So much has happened since the general election that it is hard to press events into a meaningful pattern. The first coalition since the second world war, the deepest cuts since the 1970s, our military’s budget slashed, and the extraordinary (if predictable) crisis in the eurozone. The coalition has begun with remarkable energy and purpose. But where is the government going right? And where wrong? The end of the year is a good time to take stock.
The coalition’s success so far has lain in its ability to marry Conservative economic liberalism with Lib Dem democratic radicalism. Its agenda, the coalition agreement, was inspired as much by the vision of Tory localists, such as Douglas Carswell and Daniel Hannan, as by the Lib Dems’ Orange Book. This explains why, to the bafflement of the BBC, the government has so far enjoyed popular support.
But writing four-page political accords is easier than altering the nature of the British state. The real question is how the coalition has measured up against its own stated goals.
In most areas, the ledger is positive. The deficit is being brought under control. George Osborne, whom we interview on page 26, could have expected to be the most hated man in Britain by now. Instead, he finds that Nick Clegg has claimed that honour. Clegg owed his brief flowering in popularity during the election to rather pious rhetoric about ending the culture of false promises. He will take no pleasure in commentators using words such as ‘courage’, ‘maturity’ and ‘leadership’ to describe his behaviour over tuition fees: what they mean is that he has broken his word.
He is not alone, however, in doing that. Outside Heathrow airport, there is still a tattered Tory poster denouncing Gordon Brown for letting out 80,000 prisoners early. Conservatives should feel a pang of shame when they drive past it: after promising to ‘increase prison capacity’, they have decided to shut down up to ten prisons. Both coalition partners have betrayed their promises.
Encouragingly, the coalition has started to disempower the political class. Parents will be allowed to choose where their children go to school, providing Michael Gove is given the support he needs. Communities will be free to decide what kind of policing they want, if the reforms are seen through. Eric Pickles is trampling on quango after quango, although new ones creep up. And Iain Duncan Smith’s agenda will shift millions from the squalor of dependency into productive lives, albeit over a timeframe of ten years.
When it comes to constitutional reform, the record is less impressive. Several inspiring commitments have been watered down, shelved or bungled. For example, the Conservatives promised to cut the number of MPs by 10 per cent. The Lib Dems made the even more attractive pledge of a 20 per cent cut. The compromise between these two figures? A 5 per cent reduction with no commensurate cut in the ministerial payroll.
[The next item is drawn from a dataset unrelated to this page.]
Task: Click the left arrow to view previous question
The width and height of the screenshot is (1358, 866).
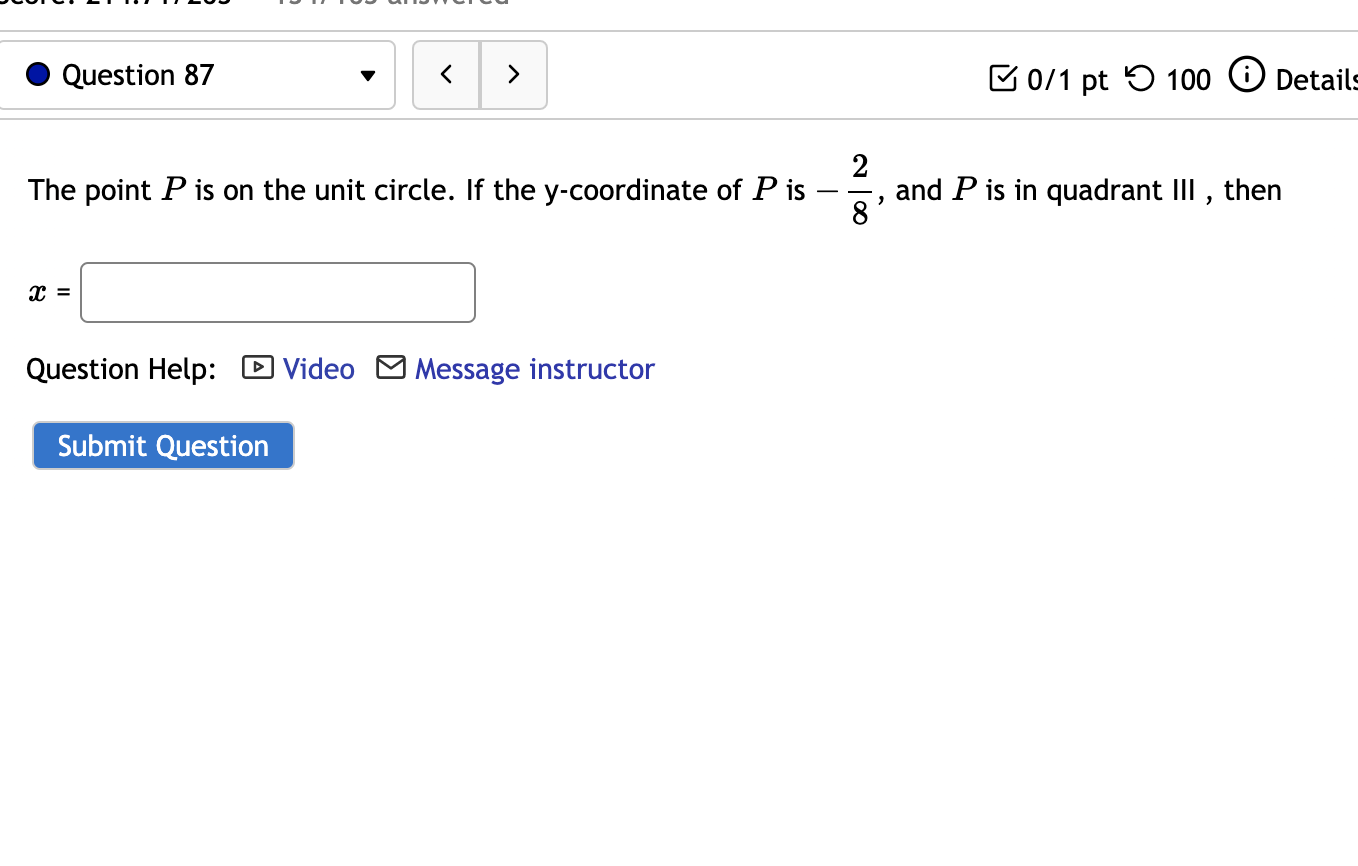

Both parties promised a recall mechanism, whereby unpopular MPs might face a by-election. But instead of allowing recall to be triggered by local demand, the coalition has placed the process in the hands of a House of Commons committee, which effectively gives a small group of MPs power to remove any of their colleagues from parliament. It is a disheartening fudge. The plan to select MPs with open primaries, which was in the coalition agreement, would have strengthened the legislature vis-à-vis the executive, but the commitment appears to have been quietly dropped.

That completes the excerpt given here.